What is meant by “known” in “A knowledge-base exhibits complete knowledge if and only if, for every $P$, $P$ or $\neg P$ is known”?

I have a question as to what it means for a knowledge-base to be consistent and complete. I've been looking into non-monotonic logic and different formalisms for it from the book "Knowledge Representation and Reasoning" by Hector Levesque and Ronald J. Brachman, but something is confusing me.

They say:

We say a KB exhibits consistent knowledge iff there is no sentence $$P$$ such that both $$P$$ and $$\neg P$$ are known. This is the same as requiring the KB to be satisfiable. We also say that a KB exhibits complete knowledge iff for every $$P$$ (within its vocabulary) $$P$$ or $$\neq P$$ is known

They then seem to suggest that by "known" they mean "entailed". They say

In general, of course, knowledge can be incomplete. For example, suppose KB consists of a single sentence ($$P$$ or $$Q$$). Then KB does not entail either $$P$$ or $$\neg P$$, and so exhibits incomplete knowledge.

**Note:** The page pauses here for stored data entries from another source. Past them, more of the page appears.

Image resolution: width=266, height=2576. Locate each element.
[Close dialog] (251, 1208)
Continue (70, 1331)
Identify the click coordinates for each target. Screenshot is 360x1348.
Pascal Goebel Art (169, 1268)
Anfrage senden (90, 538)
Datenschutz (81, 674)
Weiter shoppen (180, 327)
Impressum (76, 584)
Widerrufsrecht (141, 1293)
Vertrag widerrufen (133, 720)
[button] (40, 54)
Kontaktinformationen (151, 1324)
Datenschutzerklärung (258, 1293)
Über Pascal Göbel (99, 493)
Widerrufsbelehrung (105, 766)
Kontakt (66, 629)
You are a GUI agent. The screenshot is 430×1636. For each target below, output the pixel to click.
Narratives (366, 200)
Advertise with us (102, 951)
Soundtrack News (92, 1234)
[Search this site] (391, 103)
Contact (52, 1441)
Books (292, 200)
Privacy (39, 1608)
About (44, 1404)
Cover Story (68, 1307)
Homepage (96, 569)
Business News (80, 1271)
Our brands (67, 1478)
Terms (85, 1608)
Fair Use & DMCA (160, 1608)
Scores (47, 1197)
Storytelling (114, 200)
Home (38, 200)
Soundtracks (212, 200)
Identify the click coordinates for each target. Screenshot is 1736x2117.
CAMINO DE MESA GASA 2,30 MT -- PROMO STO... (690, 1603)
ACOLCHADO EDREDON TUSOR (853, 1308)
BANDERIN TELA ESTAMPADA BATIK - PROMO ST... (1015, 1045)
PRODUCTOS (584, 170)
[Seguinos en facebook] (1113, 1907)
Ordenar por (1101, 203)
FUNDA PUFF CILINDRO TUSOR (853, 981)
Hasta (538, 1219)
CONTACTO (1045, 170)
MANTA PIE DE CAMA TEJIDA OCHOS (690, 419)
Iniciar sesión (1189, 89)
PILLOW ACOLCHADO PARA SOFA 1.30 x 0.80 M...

But when dealing with sets of sentences, I usually see these terms as being defined w.r.t. derivability and not entailment.

So my question is, what exactly do these authors mean by "known" in the above quotes?

Edit: this post helped clarify things.

3 Answers

It seems that they are stating that a knowledge base is consistent if and only if it never asserts the truth of both the truth and the negation of a particular P. In other words, a knowledge base is consistent if it never contradicts itself. Their definition allows incomplete knowledge bases to be considered consistent; by their definition, an empty knowledge base is still considered a consistent one.

I don't think they mean that "known" is equivalent to "entailed" --- in a reasonably complicated system, one cannot be expect to know every sentence which is entailed. Perhaps their example is just a bit lacking.

I guess in this context "known" means nothing but either $P$ or $\neq P$ is in the KB; further, exactly one of these two needs to be in the KB.

Just think about what it means if $P$ and $\neg P$ are in the KB, then the KB is obviously inconsistent.

And if neither of these two sentences is in the KB, then no information at all can be retrieved from the KB and it remains unclear whether $P$ or $\neg P$ is supposed to be a true statement; thus $P$ is "unknown".

However, if exactly one of these two is in the KB, then one has all information that one needs about $P$ (due to the excluded middle); $P$ is "known" and consistent.